Cacau: Un alemán de corazón brasileño

Al contrario que muchos compatriotas,  llegó a Europa por la puerta del fútbol más modesto

MARINA GONÇALVES

El 27 de marzo de 1981, cuando Claudemir Jeronimo Baretto nació en la ciudad de Santo André, en Brasil, sus padres probablemente soñaban con verlo en la selección, como sueñan muchos padres brasileños. Pero jamás pensaron que a los 29 años el delantero iba a marcar su primer gol en un Mundial con la selección alemana. Cacau, como se le conoce, empezó en el fútbol europeo de manera distinta a la del resto de brasileños. No vino de un gran equipo para ganar un sueldo millonario. Tampoco era famoso. Empezó la carrera en algunos equipos de São Paulo, y hasta jugó en el Palmeiras, como juvenil. Pero no tuvo suerte y lo echaron a los pocos meses. Tuvo que trabajar como albañil y vendedor ambulante de refrescos para ayudar a la familia. Desilusionado, volvió a su pueblo, hasta que en 1999, cuando jugaba en un equipo pequeño de instituto, conoció al entrenador Mauro Correia, que se lo llevó a Alemania para hacer unas pruebas con el Turk Gucu Manchen, un semidesconocido equipo de la quinta división alemana.

Cacau fue llamado para jugar en el Nuremberg en 2001. Pero en el segundo equipo.
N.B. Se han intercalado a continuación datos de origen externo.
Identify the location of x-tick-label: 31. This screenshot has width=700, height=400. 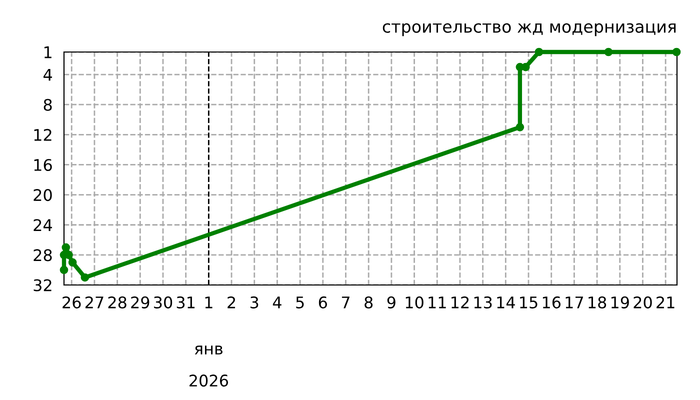
(186, 302).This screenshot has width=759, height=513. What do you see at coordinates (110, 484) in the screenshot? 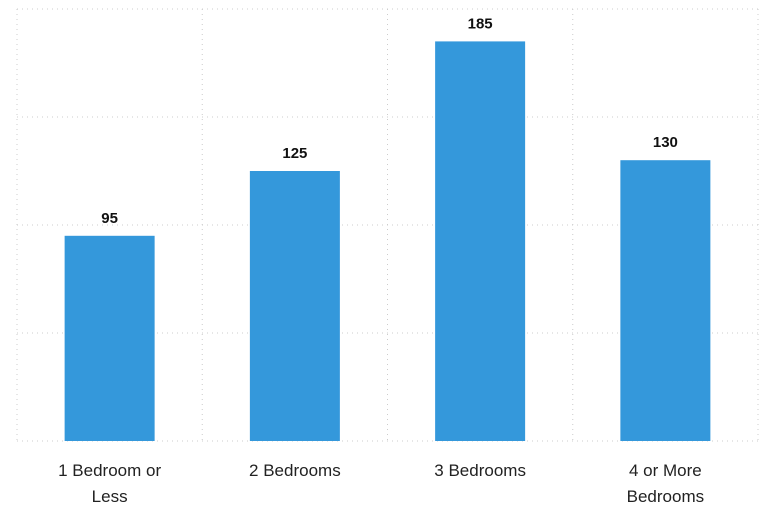
I see `x-tick-label: 1 Bedroom or Less` at bounding box center [110, 484].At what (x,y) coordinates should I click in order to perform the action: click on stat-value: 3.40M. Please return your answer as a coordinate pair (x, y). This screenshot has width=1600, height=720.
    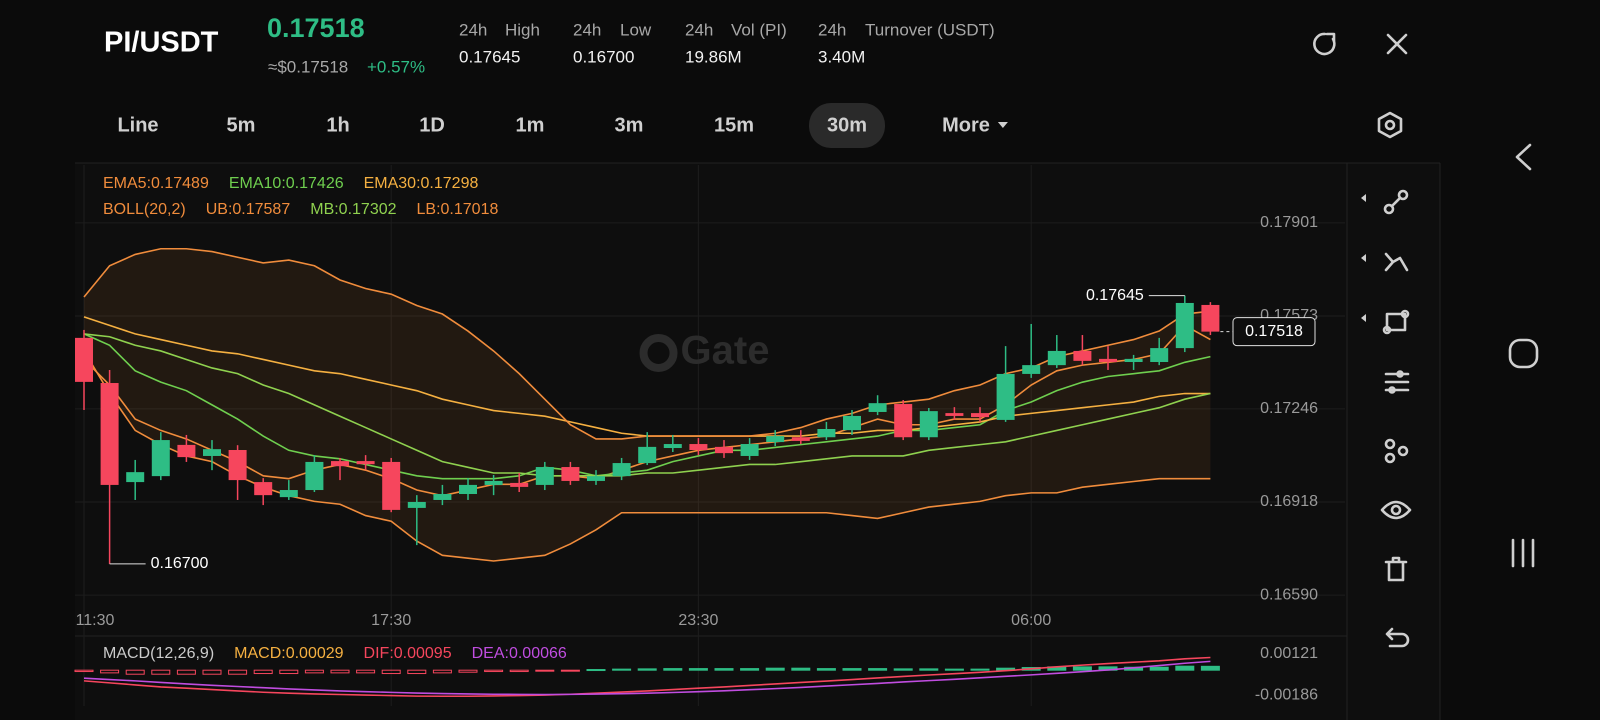
    Looking at the image, I should click on (842, 56).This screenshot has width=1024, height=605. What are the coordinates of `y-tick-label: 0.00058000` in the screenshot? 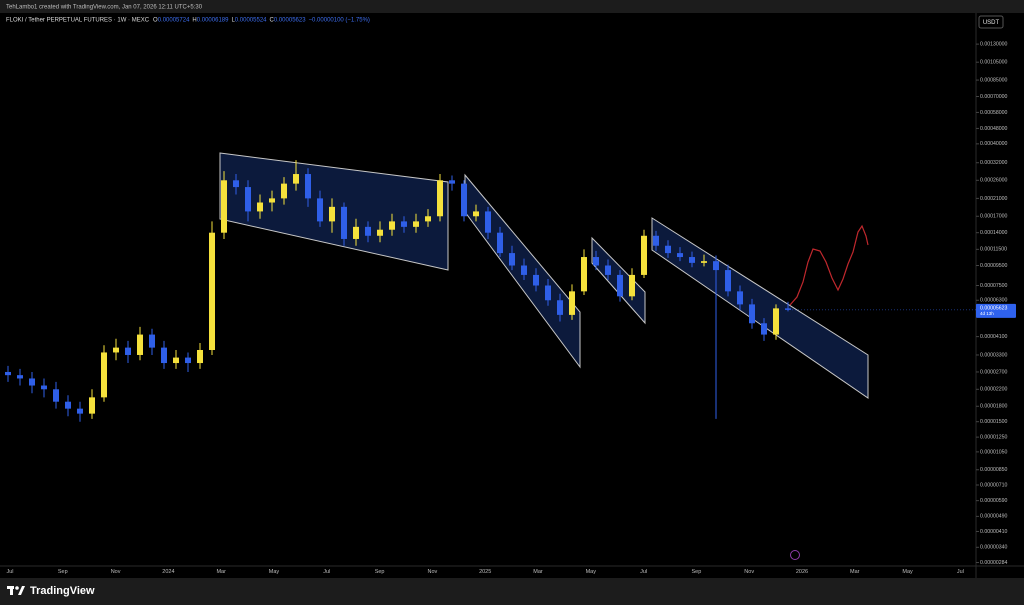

Cuatro meses después, finalmente, su talento empezó a ser reconocido. Ascendió al primer equipo y, dos años después, jugaba en el Stuttgart, donde sigue. El año pasado, después de nueve viviendo en Alemania, Cacau se nacionalizó alemán. Cuatro meses después, el mayo del 2009, fue convocado por la selección, con la que ya ha disputado 10 partidos internacionales y ha marcado 6 goles.  Con el cuarto gol de Alemania a Australia empezó a escribir su nombre en la historia de su segundo país. Seguramente sus padres nunca soñaron con tanto.